Abstract
Simultaneous perturbation stochastic approximation (SPSA) is a gradient-based optimization method which has become popular since the 1990s. In contrast with standard numerical procedures, this method requires only a few cost function evaluations to obtain gradient information, and can therefore be advantageously applied when identifying a large number of unknown model parameters, as for instance in neural network models or first-principles models. In this paper, a first-order SPSA algorithm is introduced, which makes use of adaptive gain sequences, gradient smoothing and a step rejection procedure to enhance convergence and stability. The algorithm performance is illustrated with the estimation of the most-likely kinetic parameters and initial conditions of a bioprocess model describing the evolution of batch animal cell cultures.
1. Introduction
Process modelling requires the estimation of several unknown parameters from noisy measurement data. In this connection, gradient-based optimization methods are popular tools for minimizing least-squares or maximum-likelihood cost functions – depending on the assumptions on the measurement noise – measuring the deviation between the model and real system outputs.
Several techniques for computing the gradient of the cost function are available, including finite difference approximations or direct differentiation, which involves the numerical solution of sensitivity equations.
In the above-mentioned techniques, the computational expense required to estimate the current gradient direction is directly proportional to the number of unknown model parameters, which becomes an issue for models involving a large number of parameters. This is typically the case in neural network (NN) modelling, but can also occur in other circumstances, such as the estimation of parameters and initial conditions in first-principles models. Moreover, the derivation of sensitivity equations requires analytic manipulation of the model equation, which is time consuming and prone to errors (note that an important stream of current research and development is dedicated to the automatic generation of such equations using symbolic manipulation).
In contrast to standard finite differences which approximate the gradient by varying all the parameters one at a time, the simultaneous perturbation (SP) approximation of the gradient proposed by Spall Citation1 makes use of a very efficient technique based on a simultaneous (random) perturbation in all the parameters.
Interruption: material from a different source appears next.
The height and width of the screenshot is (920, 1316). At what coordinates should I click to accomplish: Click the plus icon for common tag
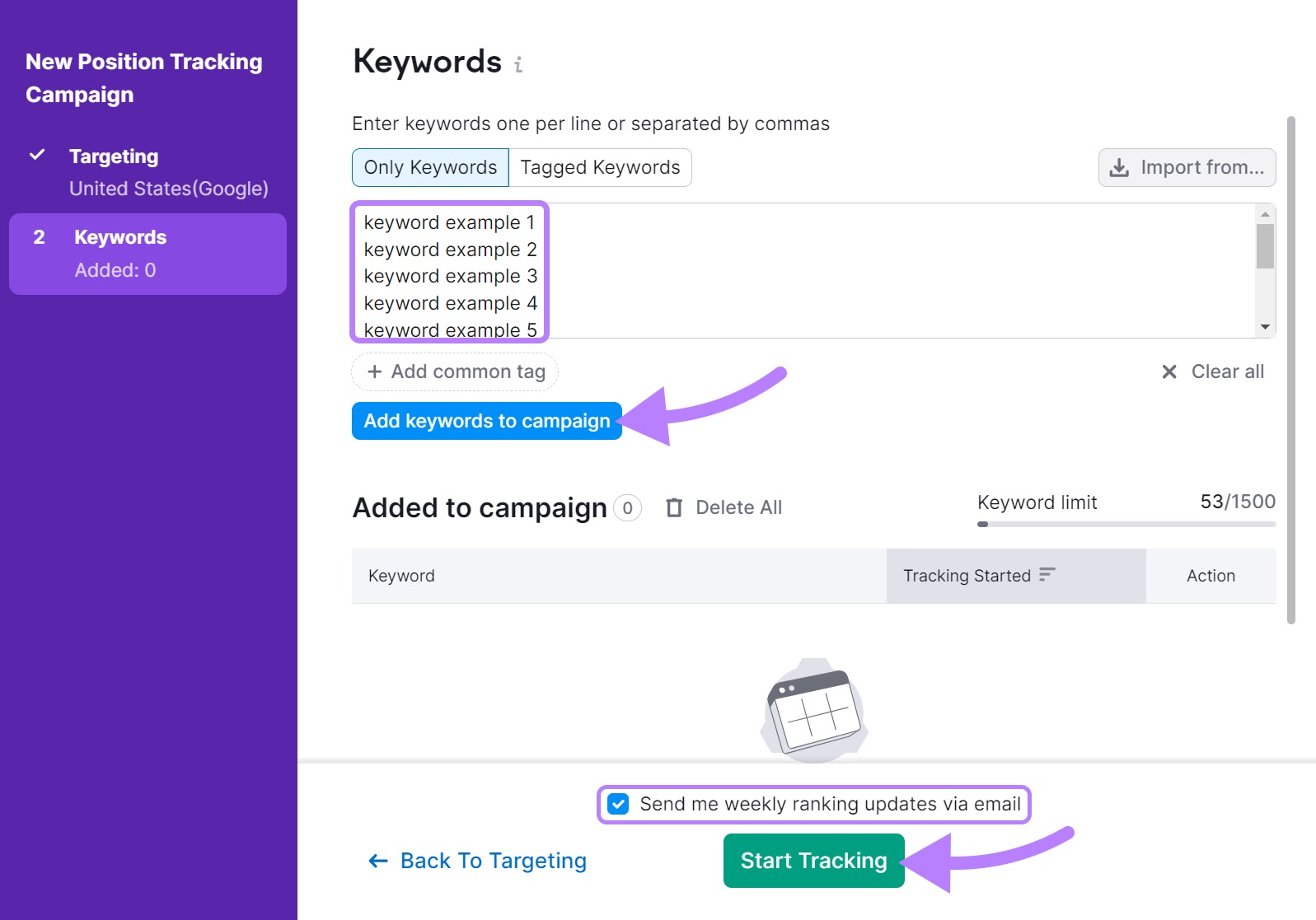click(374, 372)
Hence, one gradient evaluation requires only two evaluations of the cost function. This approach has first been applied to gradient estimation in a first-order stochastic approximation (SA) algorithm Citation1, and more recently to Hessian estimation in an accelerated second-order SPSA algorithm Citation2.
Efficiency, simplicity of implementation and very modest computational costs make first-order SPSA (1SPSA) particularly attractive, even though it suffers from the classical drawback of first-order algorithms, i.e. a slowing down in the convergence as an optimum is approached. Unfortunately, this phenomenon is even more pronounced in the case of SP techniques since the gradient information is more delicate to ‘extract’ from the – usually rather ‘flat’ – neighbourhood of the optimum.
In this study, a variant of the original first-order algorithm is considered which makes use of adaptive gain sequences, gradient smoothing and a step rejection procedure, to enhance convergence and stability. To demonstrate the algorithm efficiency and versatility, attention is focused on the estimation of kinetic parameters (and initial conditions) in a macroscopic model of animal cell cultures. To this end, a maximum-likelihood cost function based on the experimental measurements of biomass, glucose, glutamine and lactate concentrations is minimized.
This paper is organized as follows. Section 2 introduces the basic principle of the first-order SPSA algorithm used throughout this study. In section 3, the algorithm is applied to the maximum-likelihood estimation of kinetic parameters and initial conditions of a bioprocess model from experimental measurements of several macroscopic component concentrations. Direct and cross-validation results demonstrate the good model agreement. Finally, section 4 is devoted to some concluding remarks.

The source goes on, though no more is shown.